The first question is what you mean by legally recognized name or 'legal name'. I have several pieces of government ID and some well-attested things like credit cards (which are normally supposed to be in your name), and even the government IDs don't always have exactly the same name, never mind the credit cards. Depending on what you're doing with my name and what you need it to match, I would need to give you some different version of it. If I don't know why you're specifically demanding my legal name, I'm going to have to guess which one you need and the one you get may not be the one you want.
(If you really insist on legally recognized names and you deal with non-English people, be prepared to accept all sorts of Unicode input in non-English languages. The true legal name of a Japanese, Chinese, Korean, Egyptian, etc person is not written in Latin characters, and even Western names are not infrequently written with some accented Latin characters. Legal names absolutely do not fit in plain ASCII. If you're asking for 'legal name, but in the Latin alphabet', well, that's certainly something.)
The second issue (not so much a question) is who you are to be demanding to know the name on my government ID. If you ask for my legally recognized name, I am going to require you to explain why you specifically need that, instead of the name that I commonly go by or that I want to give you. If you are doing this to send me friendly greetings, using my full legal name is not the way to do it; you should be using whatever name I want to give you for this. If you're doing this to show my name to other people, even on purely functional grounds I want you to use the name that those people will know me by, not the full, formal legal name I only use in interactions with the government.
(And I'm someone in a position of privilege where it's not particularly dangerous for me to be known to your random service by my real world name (or even my real world picture, not that I want you to have that either). This is very much not always the case for people; real name only policies are toxic and dangerous for various reasons, and forcing them is being evil.)
The third issue is that people not infrequently have good reasons to not be addressed or known by their current legal name but instead by another name of their choice. One example is that in the West, a number of women (although not all) will change their last name under various circumstances. There are situations where the legal change to their chosen new last name will lag the actual desire to use that last name. If you insist on people using their legally recognized name, you're inflicting pain in the same way that not allowing people to change their logins does, and on the flipside you may be forcing people to broadcast changes in their status before they want to.

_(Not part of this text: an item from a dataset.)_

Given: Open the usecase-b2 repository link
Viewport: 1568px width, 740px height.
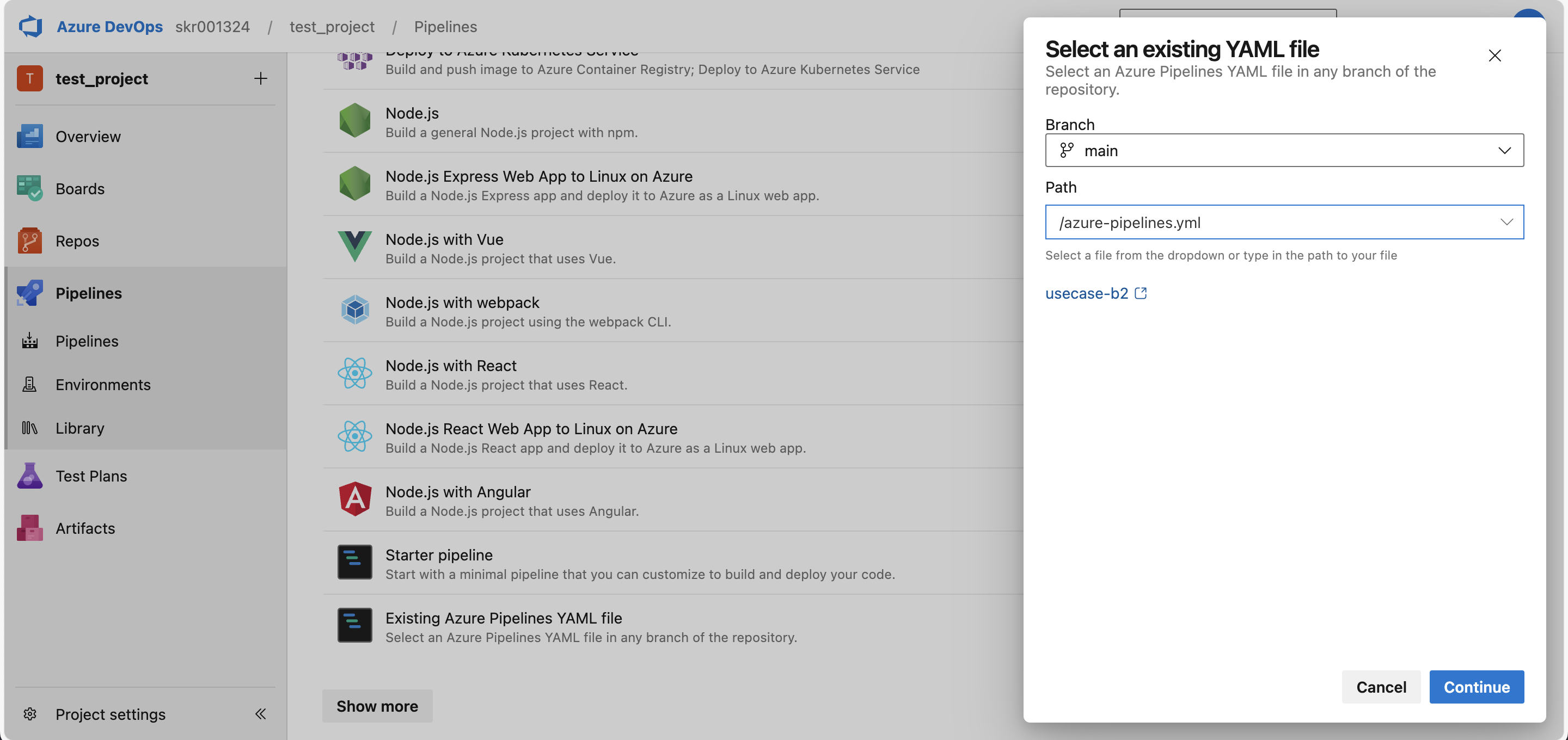Looking at the screenshot, I should pos(1087,293).
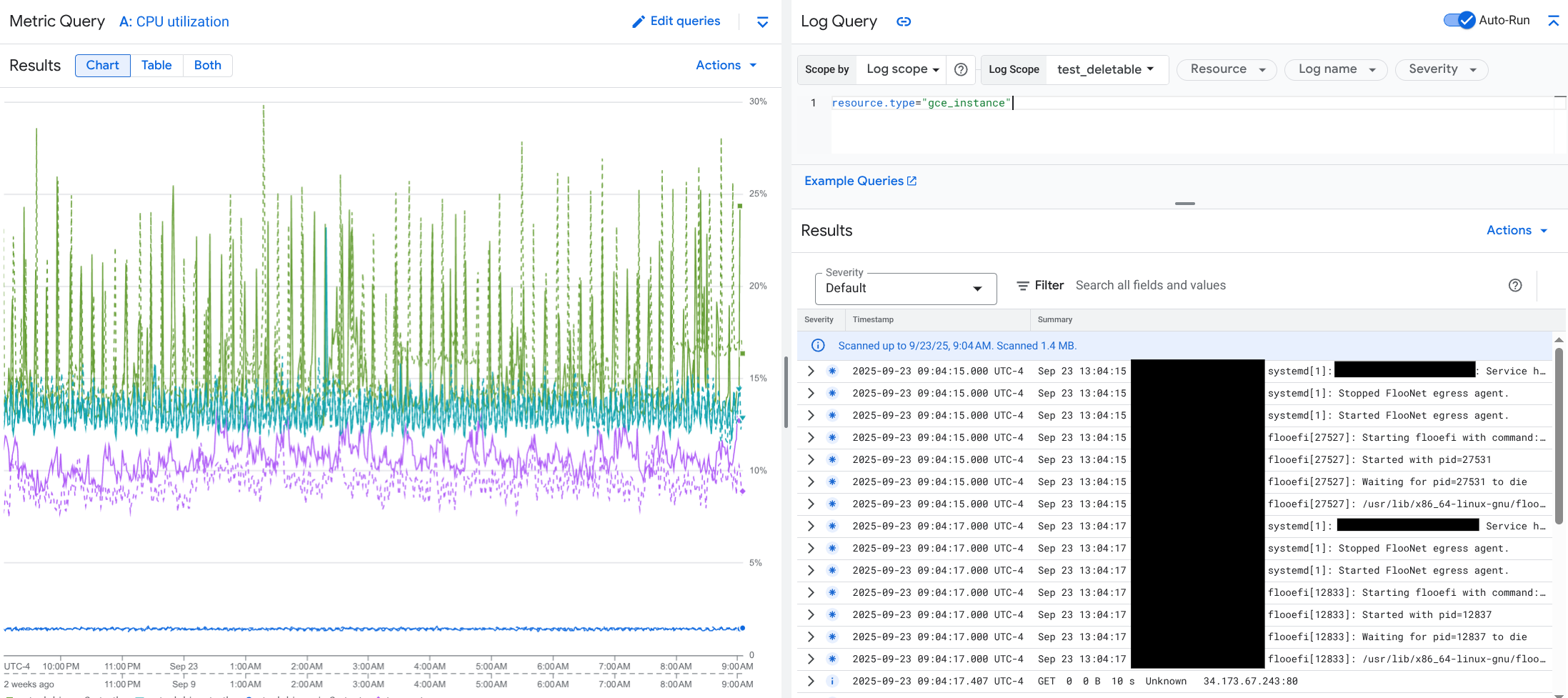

There are relatively few situations where you actually need to know someone's legally recognized name as opposed to what they want you to call them, and you should never ask for it unless you're actually in one of those situations. Otherwise, you and everyone else is much better off if you simply ask people for their name, in the sense of 'what do you want to be called'.
(And of course you need to allow people to change their name, legal or otherwise, because people's names do change.)